## Your task
The records that follow should be retyped word for word.

(Items listed in a dataset)
##########
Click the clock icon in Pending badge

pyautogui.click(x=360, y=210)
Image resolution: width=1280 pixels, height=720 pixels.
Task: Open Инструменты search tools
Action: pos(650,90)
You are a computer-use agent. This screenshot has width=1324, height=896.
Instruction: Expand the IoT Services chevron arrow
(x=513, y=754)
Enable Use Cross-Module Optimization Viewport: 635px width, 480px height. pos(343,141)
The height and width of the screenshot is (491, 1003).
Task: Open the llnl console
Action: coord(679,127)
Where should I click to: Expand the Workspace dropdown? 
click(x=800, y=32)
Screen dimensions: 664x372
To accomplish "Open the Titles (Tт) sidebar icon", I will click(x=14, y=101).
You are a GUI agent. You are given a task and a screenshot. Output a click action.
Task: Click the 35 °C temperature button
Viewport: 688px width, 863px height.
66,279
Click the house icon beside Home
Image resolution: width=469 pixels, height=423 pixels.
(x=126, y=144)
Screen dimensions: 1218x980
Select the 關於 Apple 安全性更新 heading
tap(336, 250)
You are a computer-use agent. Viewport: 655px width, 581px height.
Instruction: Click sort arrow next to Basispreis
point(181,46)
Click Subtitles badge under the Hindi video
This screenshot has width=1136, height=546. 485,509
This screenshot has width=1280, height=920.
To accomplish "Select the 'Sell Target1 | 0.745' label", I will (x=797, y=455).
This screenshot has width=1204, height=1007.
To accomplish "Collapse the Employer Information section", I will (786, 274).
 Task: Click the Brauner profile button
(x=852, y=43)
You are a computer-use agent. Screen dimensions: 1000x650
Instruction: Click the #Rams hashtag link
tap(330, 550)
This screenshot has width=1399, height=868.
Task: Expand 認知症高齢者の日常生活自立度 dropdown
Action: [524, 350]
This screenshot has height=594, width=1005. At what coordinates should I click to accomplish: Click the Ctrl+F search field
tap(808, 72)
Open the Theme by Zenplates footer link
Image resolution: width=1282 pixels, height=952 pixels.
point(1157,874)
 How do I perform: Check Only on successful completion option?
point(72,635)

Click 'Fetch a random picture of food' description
##########
## Exercise output
Click the clock icon in Pending badge

pyautogui.click(x=360, y=210)
Image resolution: width=1280 pixels, height=720 pixels.
Task: Open Инструменты search tools
Action: pos(650,90)
You are a computer-use agent. This screenshot has width=1324, height=896.
Instruction: Expand the IoT Services chevron arrow
(x=513, y=754)
Enable Use Cross-Module Optimization Viewport: 635px width, 480px height. pos(343,141)
The height and width of the screenshot is (491, 1003).
Task: Open the llnl console
Action: coord(679,127)
Where should I click to: Expand the Workspace dropdown? 
click(x=800, y=32)
Screen dimensions: 664x372
To accomplish "Open the Titles (Tт) sidebar icon", I will click(x=14, y=101).
You are a GUI agent. You are given a task and a screenshot. Output a click action.
Task: Click the 35 °C temperature button
Viewport: 688px width, 863px height.
66,279
Click the house icon beside Home
Image resolution: width=469 pixels, height=423 pixels.
(x=126, y=144)
Screen dimensions: 1218x980
Select the 關於 Apple 安全性更新 heading
tap(336, 250)
You are a computer-use agent. Viewport: 655px width, 581px height.
Instruction: Click sort arrow next to Basispreis
point(181,46)
Click Subtitles badge under the Hindi video
This screenshot has width=1136, height=546. 485,509
This screenshot has width=1280, height=920.
To accomplish "Select the 'Sell Target1 | 0.745' label", I will (x=797, y=455).
This screenshot has width=1204, height=1007.
To accomplish "Collapse the Employer Information section", I will (786, 274).
 Task: Click the Brauner profile button
(x=852, y=43)
You are a computer-use agent. Screen dimensions: 1000x650
Instruction: Click the #Rams hashtag link
tap(330, 550)
This screenshot has width=1399, height=868.
Task: Expand 認知症高齢者の日常生活自立度 dropdown
Action: [524, 350]
This screenshot has height=594, width=1005. At what coordinates should I click to accomplish: Click the Ctrl+F search field
tap(808, 72)
Open the Theme by Zenplates footer link
Image resolution: width=1282 pixels, height=952 pixels.
point(1157,874)
 How do I perform: Check Only on successful completion option?
point(72,635)

Click 'Fetch a random picture of food' description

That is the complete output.